• _SHORT TASK_
Reproduce the entries word for word, from the line containing "The height and" through the line containing "will [499, 36].".

• _RAW RECORDS_
____
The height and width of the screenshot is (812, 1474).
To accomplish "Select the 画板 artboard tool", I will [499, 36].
____
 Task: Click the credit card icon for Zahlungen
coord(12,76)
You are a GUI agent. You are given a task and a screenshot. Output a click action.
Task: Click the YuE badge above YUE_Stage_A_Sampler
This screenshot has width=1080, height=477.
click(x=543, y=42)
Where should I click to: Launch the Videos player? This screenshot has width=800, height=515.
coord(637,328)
____
• _REPLY_
The height and width of the screenshot is (812, 1474).
To accomplish "Select the 画板 artboard tool", I will [499, 36].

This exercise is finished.